寧王收了鞠杖指著小梁都尉向那侍衛們道:“這可是京都的擊鞠之王啊,久負盛名,可惜本王從未能親眼一睹風采。梁超,我因事多心煩,一時也沒有賽球的情緒,但是,你何妨在本王麵前略微展示展示技藝?”

小梁都尉微一沉吟,也不推辭,笑道:“卑職早知道殿下酷愛馬球,料想球技非同一般,王府中的馬球供奉應該也不乏高手。既然今日殿下開了金口,卑職就賣弄賣弄,請殿下賜教。”說著,走上前去,卻請王府內侍拿了五個球並列放在離球門二十步遠的地方。寧王好奇,將手中的鞠杖遞給小梁都尉,不知他要怎樣打法。

小梁都尉拿了鞠杖悠然走到球前,驀地高舉鞠杖向下猛力一揮,將一顆馬球從地麵擊上半空,接著閃電般又一杖將第二顆球擊起,這顆球飛起與頭一顆在半空相碰撞,產生的力道竟把頭一顆球直接準確的撞入了球門中。沒等第二顆球落下,啪的一聲第三顆球又被他擊起,將第二顆球自半空撞入球門,緊跟著第四顆球又撞了第三顆,第五顆球又撞了第四顆,落下時被小梁都尉一杖揮出穩穩地打入了球門。這幾個動作又漂亮又乾脆,看得寧王欣喜若狂,府中侍衛們喝彩不絕。

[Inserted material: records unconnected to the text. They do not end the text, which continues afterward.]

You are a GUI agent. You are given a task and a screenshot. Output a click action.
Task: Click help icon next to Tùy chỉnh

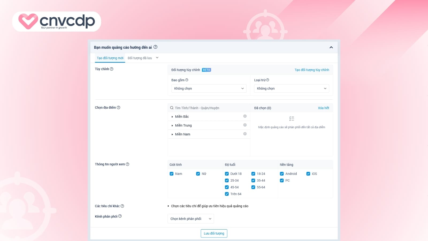pyautogui.click(x=112, y=69)
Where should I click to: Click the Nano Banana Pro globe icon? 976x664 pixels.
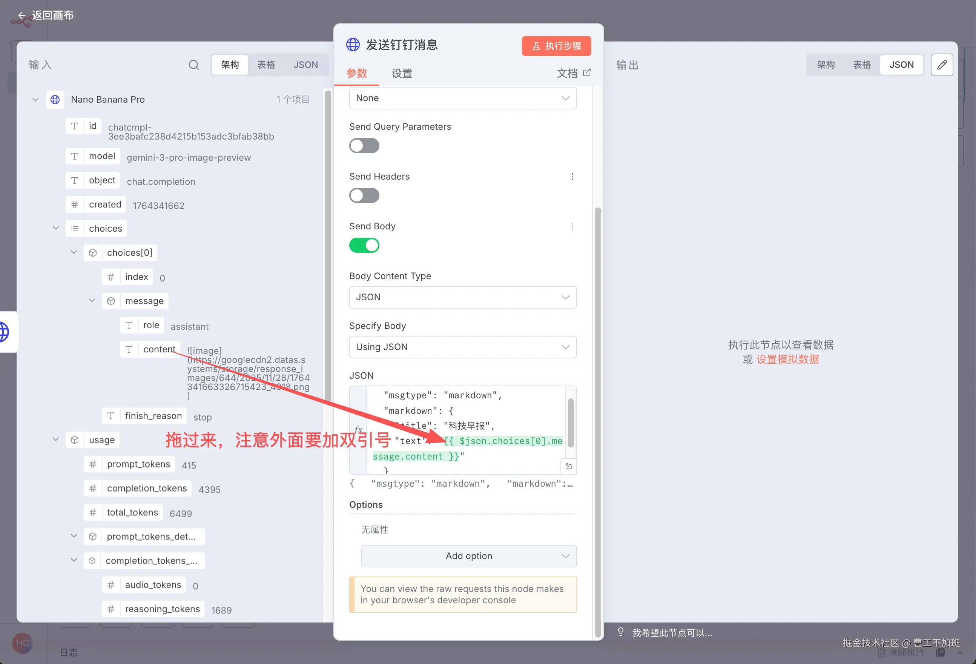(x=55, y=100)
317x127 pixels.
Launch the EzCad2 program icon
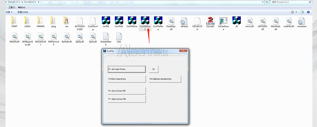coord(210,21)
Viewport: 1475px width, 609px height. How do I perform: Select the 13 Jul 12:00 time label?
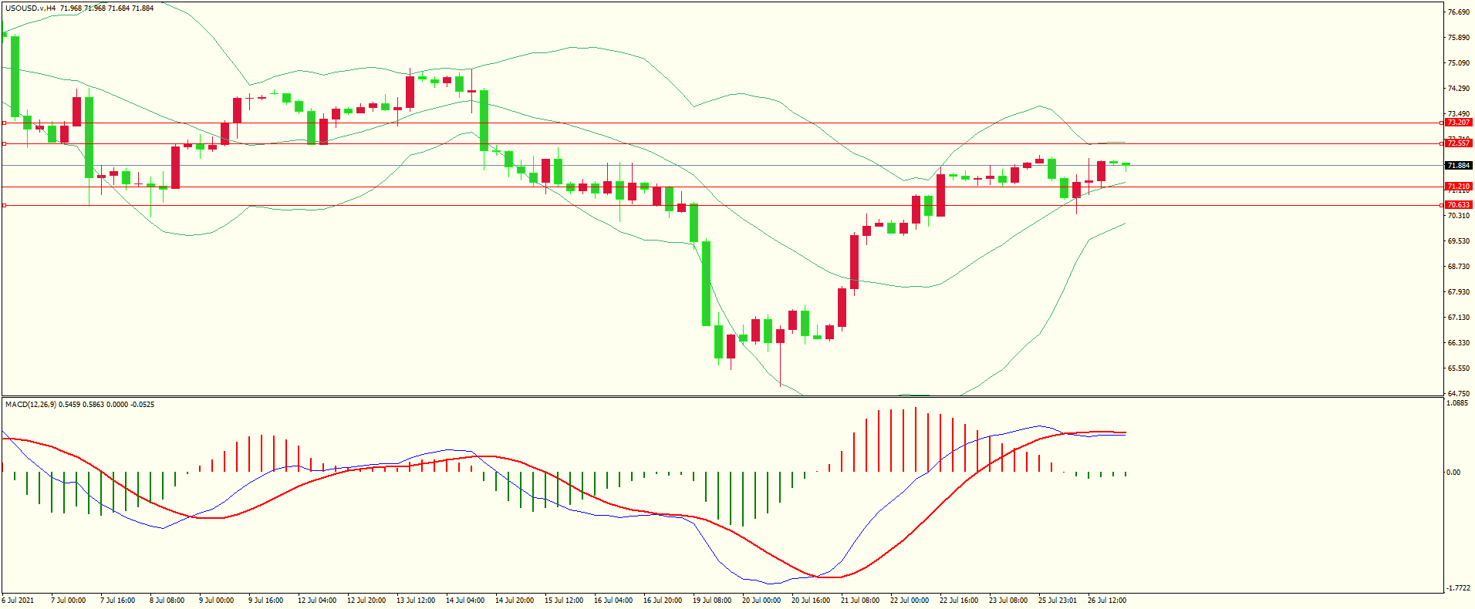point(415,601)
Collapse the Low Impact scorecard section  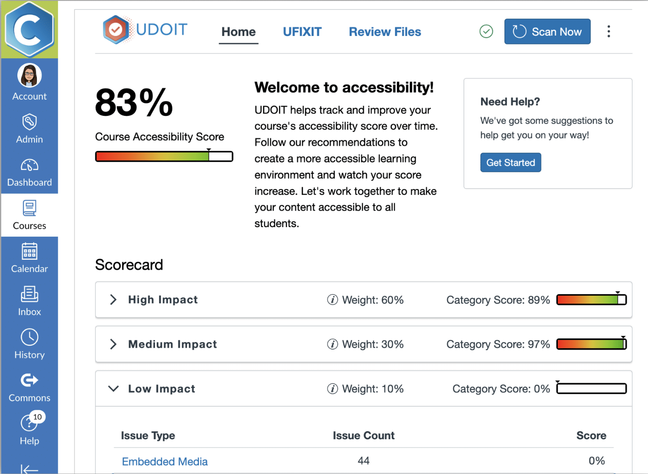click(113, 389)
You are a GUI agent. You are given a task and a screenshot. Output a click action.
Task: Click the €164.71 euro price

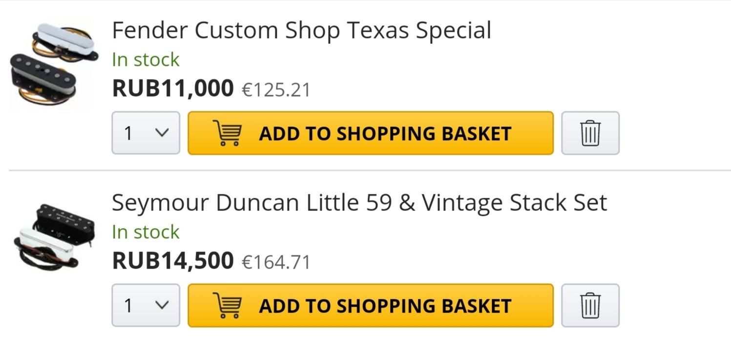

“好!好手段!果然名不虛傳!”寧王上前一把將小梁都尉挽在手裡,連連誇讚。小梁都尉微笑著將鞠杖遞給王府內侍,道:“卑職這點雕蟲小技,實在不足以被殿下稱道。”寧王喜地忘乎所以,忽然對他道:“我欲收你為膝下之子,你可否願意?”周圍王府侍衛們登時都露出羨慕之色,小梁都尉一愣,卻沒有答言。

一旁府中內侍提醒道:“都尉還不快快謝恩拜見父親?”寧王笑著看小梁都尉,料想他定會感激不儘,受寵若驚。誰料他默然片刻,撩衣拜謝,口中卻道:“感謝殿下對卑職的器重,怎奈卑職家中三代皆是一脈單傳,不敢妄自更名換姓,還請殿下收回前言。”寧王笑道:“原來是一脈單傳,沒有關係,你起來,本王收你為子,實在是心中愛煞你,就特許你不更姓名,如何?”

小梁都尉笑了一笑,目中掠過一抹不易察覺的倨傲,並沒有起身,隻是依然道:“卑職萬死,不敢從命。來日殿下登基自然就是君父,君父可比天,人臣即為子,眼下卑職隻願為殿下效犬馬之勞。”寧王麵露不悅之色,悻悻地抬手道:“好了,本王不為難你,你起來說話。”小梁都尉這才謝過站起。

看寧王背著手走出後花園,王府中跟小梁都尉相好的侍從忍不住悄悄道:“你素日聰明過人,今天如此難得的機遇從天而降,多少人求而不得,你卻如何竟這樣糊塗起來?”小梁都尉看了他們一眼,淡淡一笑,什麼也沒有說。